Announcement

**LinuxAffenMann** · 02 February 2010, 09:35 AM

If you screw up, blame someone else. It's ok, everyone does it once in a while...

**deanjo** · 02 February 2010, 10:11 AM

I think a lot of people here (including the article) are not focusing on the bigger issue here. It's more important to find the reason for the 'hard lock' then it is for the data loss. With 'hard locks' happening on a system no file system is safe. The title could just as easily read "Radeon driver may cause hardlocks resulting in possible data loss" among many others.

As well people saying "xyz filesystem is stable because it works fine here" is really of no use. I notice some were using home servers and power outages as examples. Home servers are probably the least susceptible to data loss even with power outages as their writes are far and few vs their reads and operate in a relatively static scenario. Also I have yet to see any file system that guarantees data loss on a power outage so testimonials on their reliability have to be taken for what they are, personal experiences with no real hard proof of any scenario.

**libv** · 02 February 2010, 10:37 AM

Originally posted by energyman View Post

not only that - all that people who attacked and blocked reiser4 because of 'layer violations' don't have problems with btrfs that does the same but much, much worse.

Heh, typical. This sort of crap happens all the time in the open source community, and they get away with it. People have such short attention/memory spans.

**drag** · 02 February 2010, 10:51 AM

[qoute]
As well people saying "xyz filesystem is stable because it works fine here" is really of no use. I notice some were using home servers and power outages as examples. Home servers are probably the least susceptible to data loss even with power outages as their writes are far and few vs their reads and operate in a relatively static scenario. Also I have yet to see any file system that guarantees data loss on a power outage so testimonials on their reliability have to be taken for what they are, personal experiences with no real hard proof of any scenario.
[/quote]

What is hilarious is that somebody would want to choose XFS over Ext4 when the problem they are experiencing is dataloss on improper shutdown.

If you look at the history and current state of XFS development you'd quickly realize that is like swapping out new tires in your car when the problem is that your engine is constantly exploding into flaming debris.

**deanjo** · 02 February 2010, 11:35 AM

Originally posted by drag View Post

What is hilarious is that somebody would want to choose XFS over Ext4 when the problem they are experiencing is dataloss on improper shutdown.

If you look at the history and current state of XFS development you'd quickly realize that is like swapping out new tires in your car when the problem is that your engine is constantly exploding into flaming debris.

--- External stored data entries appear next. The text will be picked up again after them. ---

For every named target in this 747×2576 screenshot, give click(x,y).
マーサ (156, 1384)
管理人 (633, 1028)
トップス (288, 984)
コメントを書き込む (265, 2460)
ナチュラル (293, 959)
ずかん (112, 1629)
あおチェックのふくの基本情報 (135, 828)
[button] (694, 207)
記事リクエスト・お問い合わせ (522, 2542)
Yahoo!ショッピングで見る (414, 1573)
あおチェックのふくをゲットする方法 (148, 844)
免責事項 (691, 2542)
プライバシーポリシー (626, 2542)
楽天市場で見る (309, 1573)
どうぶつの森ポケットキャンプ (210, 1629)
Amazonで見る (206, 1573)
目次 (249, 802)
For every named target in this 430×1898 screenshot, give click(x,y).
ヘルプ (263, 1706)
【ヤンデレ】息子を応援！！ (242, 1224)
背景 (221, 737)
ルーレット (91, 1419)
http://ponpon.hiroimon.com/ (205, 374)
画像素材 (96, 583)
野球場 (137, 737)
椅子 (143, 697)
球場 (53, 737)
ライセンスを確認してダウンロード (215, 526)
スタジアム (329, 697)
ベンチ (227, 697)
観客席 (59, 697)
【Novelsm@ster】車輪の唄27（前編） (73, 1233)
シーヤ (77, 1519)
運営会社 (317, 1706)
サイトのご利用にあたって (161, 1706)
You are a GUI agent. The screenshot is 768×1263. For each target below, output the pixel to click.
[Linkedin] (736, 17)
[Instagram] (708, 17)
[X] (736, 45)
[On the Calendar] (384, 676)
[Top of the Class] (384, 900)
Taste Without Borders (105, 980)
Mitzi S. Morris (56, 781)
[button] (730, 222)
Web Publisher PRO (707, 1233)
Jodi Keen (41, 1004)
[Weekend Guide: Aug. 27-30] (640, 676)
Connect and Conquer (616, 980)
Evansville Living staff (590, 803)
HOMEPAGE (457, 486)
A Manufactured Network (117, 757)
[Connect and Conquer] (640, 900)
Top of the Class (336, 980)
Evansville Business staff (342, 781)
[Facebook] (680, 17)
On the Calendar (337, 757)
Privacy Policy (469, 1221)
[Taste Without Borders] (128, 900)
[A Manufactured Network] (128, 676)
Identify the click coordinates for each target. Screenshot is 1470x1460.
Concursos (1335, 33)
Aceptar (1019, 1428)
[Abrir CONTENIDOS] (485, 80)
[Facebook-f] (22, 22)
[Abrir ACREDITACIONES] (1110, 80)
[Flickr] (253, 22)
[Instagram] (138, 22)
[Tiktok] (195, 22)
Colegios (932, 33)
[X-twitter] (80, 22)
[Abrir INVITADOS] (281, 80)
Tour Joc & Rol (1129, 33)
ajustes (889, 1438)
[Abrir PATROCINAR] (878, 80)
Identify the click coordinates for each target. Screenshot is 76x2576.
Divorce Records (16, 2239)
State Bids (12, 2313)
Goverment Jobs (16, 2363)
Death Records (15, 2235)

Sure but even usage of XFS does not guarantee loss of data on power loss. With barriers enabled I had a server with a weak powersupply reboot spontaneously over 50 times within a 24 hour period and it was a high usage server with plenty of read / write operations every minute. Just a personal experience.

**starchild** · 02 February 2010, 11:36 AM

Hi Michael,

Long time reader, but this I have to comment on.

Now, this begs a thing I've really missed from all the filesystem tests on Phoronix: reliability. The single most important thing for any disk filesystem is to keep you data safely. I took this for granted more than 5 years ago when I decided to use XFS on my desktop machine, and lost my entire /home after a crash + hard reboot. Some digging revealed that this was quite normal as XFS was designed for UPS-backed computers. After that episode I switched to ext3 which has survived everything ever since.

Really, who cares if a filesystem can create 150 or 200 files per second if one of them is likely to kill your data in case of a power drop or hard reboot?

So, it would be totally sweet with a filesystem robustness test. Even nicer would be if some abuse were part of every filesystem test round, as benchmarks such as yours are one of the reasons some filesystem developers have started to compromise data integrity for performance.

BTW: Love your X.Org coverage :-)

**l8gravely** · 02 February 2010, 12:23 PM

Originally posted by chithanh View Post

Next time store test results remotely, eg. on NFS. That way a software or hardware failure on the test box will not cause loss of the test data.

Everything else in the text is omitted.